矢部宏治著『日本はなぜ、「基地」と「原発」を止められないのか』を読んだ。
筆者の頭のよさと勇気に脱帽である。

あとがき部分が特に印象に残ったので、一部を抜粋・要約してみる。


野田首相の自爆解散によって民主党が壊滅し、安倍政権が誕生してから、日本はふたたび戦前のような全体主義国家にもどろうとしているかのように見える。
(略)

GHQが日本国憲法の草案を書く3か月前(1945年11月)、当時42歳だったマイロ・ラウエル陸軍中佐は憲法改正のための準備作業として、大日本帝国憲法(明治憲法)を分析するよう命じられる。
1か月後、彼は「日本の憲法についての準備的研究と提案」というレポートを司令部に提出した。その結果は次の通り。

「過去の日本における政治権力の運用を分析した結果、数多くの権力の濫用があったことがわかった。そうした濫用が軍国主義者たちに日本政府を支配させ、国政を私物化することを可能にしてきた。
 日本に民主主義的な傾向がしっかりと根づくためには、次のような悪弊を是正することが必要である。

  • 国民に、きちんとした人権が認められていない
  • 天皇に直結し、国民の意思を反映する責任のない憲法外の機関がある
  • 裁判所が裁判官ではなく検察官によって支配されている。両者はともに天皇の意志の代理人である
  • 政府のあらゆる部門に対して、憲法によるコントロールが欠けている
  • 政府が国民の意思を政治に反映させる責任を負っていない
  • 行政部門が立法行為をおこなっている


↑この「軍国主義者たち」あるいは「天皇」を「安倍一強」に替えれば、そのまま今の日本の状況を表しているのでは?

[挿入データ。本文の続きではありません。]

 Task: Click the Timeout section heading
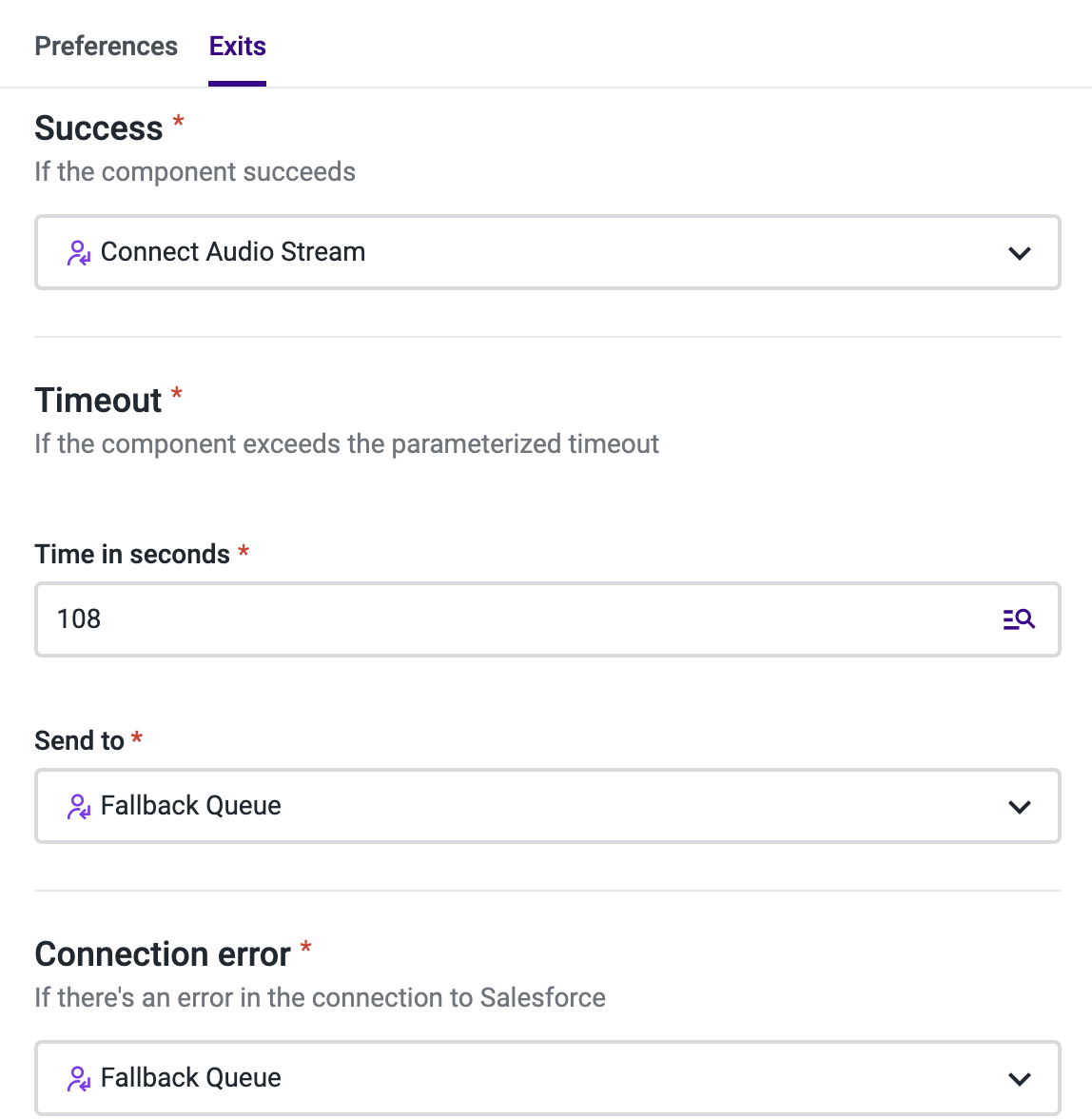coord(98,401)
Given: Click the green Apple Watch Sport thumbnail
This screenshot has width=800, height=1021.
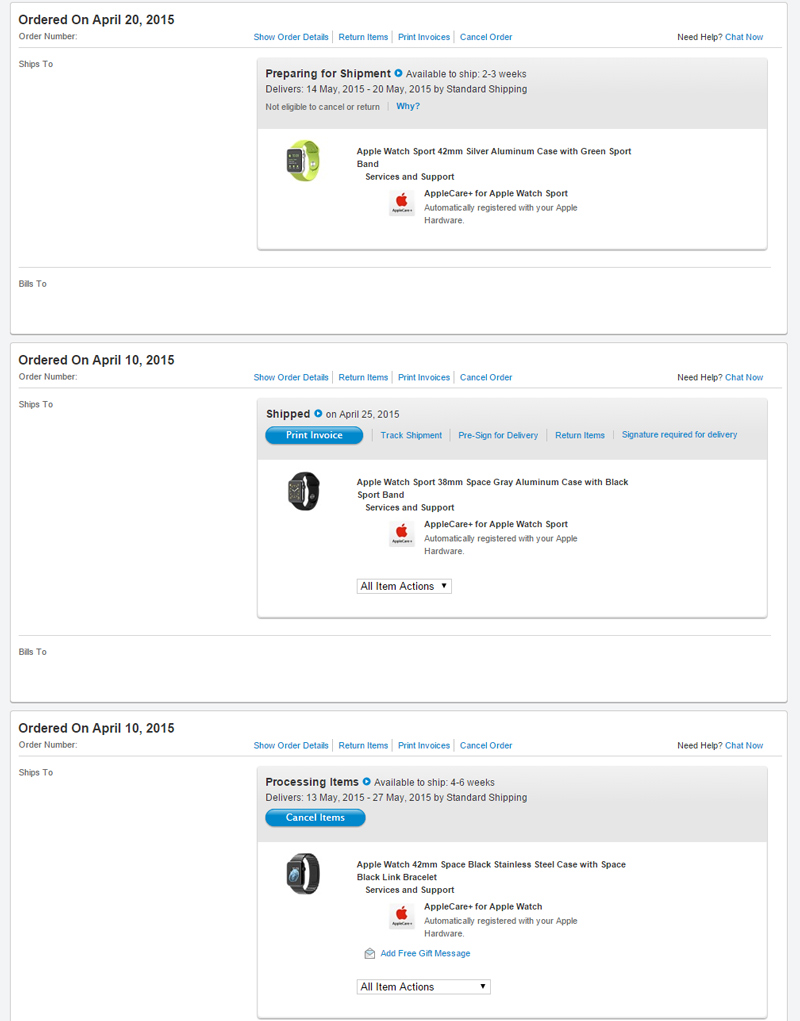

政治権力の濫用が安倍たちに日本政府を支配させ、国政を私物化することを可能にしてきた。
  • 安倍に直結し、国民の意思を反映する責任のない憲法外の機関がある(官邸による官僚支配)
  • 政府のあらゆる部門に対して、憲法によるコントロールが欠けている(憲法解釈変更による集団的自衛権容認)
  • 行政部門が立法行為をおこなっている(「私は立法府の長です」)

……で、矢部氏の憲法に対するスタンスは、枝野幸男氏にとても近いのではないか、とも感じた次第。
とにかく今の状況を「すこしでもまともな方向に」向かわせるよう、国民も努力しなければいけない。
衆院選2017。こんどこそ「最後のチャンス」だろう。